Garzón es un tipo que transmite el mismo carisma que las bebidas cero cero que pueblan mi despensa y es una pena, porque lo que se trama en su ministerio tiene más incidencia en nosotros que los indultos con los condenados para el Procés.

En las redes sociales la chufla tardó poco en salir. Adultos con ganas de guasa se mofaban del asunto, temerosos de que fuera el ministro a castigarles por beber en la calle, o advirtiendo de la necesidad del chute para planchar de madrugada, que es la opción que nos queda si queremos ahorrar con la nueva y abusiva factura de la luz.

Lamentablemente el asunto da para poca broma. A la escasez de tiempo y ganas para leer las etiquetas de lo que compramos se añade un precio asequible para el común de los precarios. Una mezcla explosiva envuelta en una lata con diseño de Too fast too furious.

Centilitros para soportar el peso de la vida, la fatiga pandémica y lo que se nos ponga por delante. Normalizar la porquería en nuestras venas y en las ajenas. Tanto, que el 16% de los niños de 3 a 10 años también las toman y el 16% de los adolescentes y jóvenes que las beben las mezclan con alcohol.
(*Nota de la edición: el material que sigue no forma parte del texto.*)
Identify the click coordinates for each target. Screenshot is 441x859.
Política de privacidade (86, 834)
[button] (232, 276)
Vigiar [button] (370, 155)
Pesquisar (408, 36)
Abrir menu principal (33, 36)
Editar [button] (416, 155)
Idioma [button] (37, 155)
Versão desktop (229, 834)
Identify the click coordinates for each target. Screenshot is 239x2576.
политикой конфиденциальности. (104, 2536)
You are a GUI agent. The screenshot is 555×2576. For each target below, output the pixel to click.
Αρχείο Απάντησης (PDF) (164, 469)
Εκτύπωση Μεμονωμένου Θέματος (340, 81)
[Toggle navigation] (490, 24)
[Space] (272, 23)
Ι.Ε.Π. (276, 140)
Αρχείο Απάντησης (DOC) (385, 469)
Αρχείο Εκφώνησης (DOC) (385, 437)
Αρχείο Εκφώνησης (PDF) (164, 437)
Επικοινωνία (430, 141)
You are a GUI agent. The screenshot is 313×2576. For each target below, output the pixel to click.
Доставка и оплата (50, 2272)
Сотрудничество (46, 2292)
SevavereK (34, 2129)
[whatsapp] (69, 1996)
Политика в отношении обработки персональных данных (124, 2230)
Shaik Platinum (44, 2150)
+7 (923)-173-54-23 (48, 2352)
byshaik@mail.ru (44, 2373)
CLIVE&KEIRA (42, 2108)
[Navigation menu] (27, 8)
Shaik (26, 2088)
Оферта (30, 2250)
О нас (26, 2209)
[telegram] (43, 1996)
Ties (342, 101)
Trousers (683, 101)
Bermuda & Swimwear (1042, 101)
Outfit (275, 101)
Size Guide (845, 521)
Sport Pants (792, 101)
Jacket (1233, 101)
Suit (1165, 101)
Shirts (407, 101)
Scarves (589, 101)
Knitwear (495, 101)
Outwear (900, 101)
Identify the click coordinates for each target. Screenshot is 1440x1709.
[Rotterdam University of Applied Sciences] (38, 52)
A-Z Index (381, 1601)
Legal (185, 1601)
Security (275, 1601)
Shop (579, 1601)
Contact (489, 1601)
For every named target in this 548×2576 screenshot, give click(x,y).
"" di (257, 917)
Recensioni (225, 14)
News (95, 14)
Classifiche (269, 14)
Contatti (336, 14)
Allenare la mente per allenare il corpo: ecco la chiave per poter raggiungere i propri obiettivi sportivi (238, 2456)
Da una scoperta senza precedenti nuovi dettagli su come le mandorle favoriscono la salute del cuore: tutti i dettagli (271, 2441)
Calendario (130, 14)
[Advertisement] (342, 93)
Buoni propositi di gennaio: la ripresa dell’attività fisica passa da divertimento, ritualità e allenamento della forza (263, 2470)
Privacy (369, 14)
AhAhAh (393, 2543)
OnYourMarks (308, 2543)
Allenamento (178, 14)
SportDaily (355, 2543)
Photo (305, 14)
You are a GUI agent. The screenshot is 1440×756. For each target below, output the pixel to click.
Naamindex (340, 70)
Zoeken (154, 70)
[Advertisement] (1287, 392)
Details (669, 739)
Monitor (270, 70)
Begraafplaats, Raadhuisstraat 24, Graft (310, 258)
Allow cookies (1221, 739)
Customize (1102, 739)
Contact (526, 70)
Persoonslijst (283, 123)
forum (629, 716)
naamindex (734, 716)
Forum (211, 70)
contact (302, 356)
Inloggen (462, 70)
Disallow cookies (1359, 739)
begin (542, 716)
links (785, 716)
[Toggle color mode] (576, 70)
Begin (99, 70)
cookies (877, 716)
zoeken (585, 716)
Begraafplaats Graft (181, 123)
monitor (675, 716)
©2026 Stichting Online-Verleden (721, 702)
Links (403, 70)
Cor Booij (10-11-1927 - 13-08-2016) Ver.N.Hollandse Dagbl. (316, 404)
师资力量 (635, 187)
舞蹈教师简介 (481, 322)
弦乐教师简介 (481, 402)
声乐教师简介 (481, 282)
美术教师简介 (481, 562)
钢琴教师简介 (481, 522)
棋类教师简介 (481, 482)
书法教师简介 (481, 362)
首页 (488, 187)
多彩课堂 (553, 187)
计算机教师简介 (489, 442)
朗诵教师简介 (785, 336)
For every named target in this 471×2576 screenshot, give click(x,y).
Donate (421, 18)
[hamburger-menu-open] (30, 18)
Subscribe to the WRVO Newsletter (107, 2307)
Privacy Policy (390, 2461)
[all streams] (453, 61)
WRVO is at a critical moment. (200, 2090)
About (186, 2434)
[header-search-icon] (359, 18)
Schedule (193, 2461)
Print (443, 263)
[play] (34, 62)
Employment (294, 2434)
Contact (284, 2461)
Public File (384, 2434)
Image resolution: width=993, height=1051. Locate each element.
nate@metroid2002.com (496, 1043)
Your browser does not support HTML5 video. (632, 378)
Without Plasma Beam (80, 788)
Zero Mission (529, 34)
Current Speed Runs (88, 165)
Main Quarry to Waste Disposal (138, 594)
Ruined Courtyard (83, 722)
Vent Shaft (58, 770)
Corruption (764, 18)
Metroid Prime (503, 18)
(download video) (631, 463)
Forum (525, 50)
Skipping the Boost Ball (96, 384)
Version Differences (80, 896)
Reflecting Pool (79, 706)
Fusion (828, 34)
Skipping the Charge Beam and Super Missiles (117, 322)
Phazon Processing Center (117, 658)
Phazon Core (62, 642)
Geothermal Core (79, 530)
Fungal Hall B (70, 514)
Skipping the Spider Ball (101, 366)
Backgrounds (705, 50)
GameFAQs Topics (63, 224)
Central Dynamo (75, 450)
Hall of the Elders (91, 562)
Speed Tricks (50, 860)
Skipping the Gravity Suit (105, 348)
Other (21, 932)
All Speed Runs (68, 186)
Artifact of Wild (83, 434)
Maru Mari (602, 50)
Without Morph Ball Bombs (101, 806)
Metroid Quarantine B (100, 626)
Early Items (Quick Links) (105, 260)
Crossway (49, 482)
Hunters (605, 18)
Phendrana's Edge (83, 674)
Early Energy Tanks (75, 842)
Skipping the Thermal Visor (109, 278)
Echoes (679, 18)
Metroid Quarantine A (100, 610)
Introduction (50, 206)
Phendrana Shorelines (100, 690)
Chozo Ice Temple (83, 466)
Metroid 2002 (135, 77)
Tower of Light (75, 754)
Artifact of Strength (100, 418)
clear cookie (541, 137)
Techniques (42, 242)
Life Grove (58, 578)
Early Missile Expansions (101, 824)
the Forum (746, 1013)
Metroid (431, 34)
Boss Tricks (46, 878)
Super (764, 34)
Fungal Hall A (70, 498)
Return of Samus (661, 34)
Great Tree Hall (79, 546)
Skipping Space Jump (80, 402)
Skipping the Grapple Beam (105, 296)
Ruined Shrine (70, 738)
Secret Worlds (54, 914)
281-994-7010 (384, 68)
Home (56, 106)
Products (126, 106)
¿Consecuencias? Bah, fruslerías. Para empezar, reducción de las horas de sueño e incluso insomnio. Ayer los responsables del informe dejaron claro que pasarse de dosis puede derivar en problemas cardiovasculares, como taquicardias y arritmias, hematológicos, neurológicos y de comportamiento, como sobreexcitación y cuadros de ansiedad o depresivos.

Se me mezcla la presentación de este informe, a la que se pocos hicieron caso, con las advertencias que hacía este fin de semana el gerente del Hospital Sant Joan de Déu de Barcelona. En las últimas semanas están atendiendo una media de cuatro intentos de suicidio entre niños y jóvenes al día, mientras que antes de la pandemia estos cuatro casos se daban a la semana.

No digo que una cosa lleve inevitablemente a la otra. Sólo que tenemos ahí un contexto con pinta de polvorín. Una población joven a la que sólo hemos hecho caso para demonizarles y castigarles por su comportamiento en pandemia. Niños a los que atiborramos de porquería a precio de saldo de manera inconsciente (espero) y adolescentes que languidecen ante el futuro que les espera.

Aquella historia de urgencias, por cierto, fue breve y leve. El diagnóstico de aquellas piernas estaba claro: urticaria provocada por algo, no se sabe qué. Una pomada y a casa. A ella me la imagino ahora con otro color de uñas. A él, me temo, enfrentándose al martes y a los exámenes de esta época con otra de aquellas latas. Es lo que tiene normalizar el chute.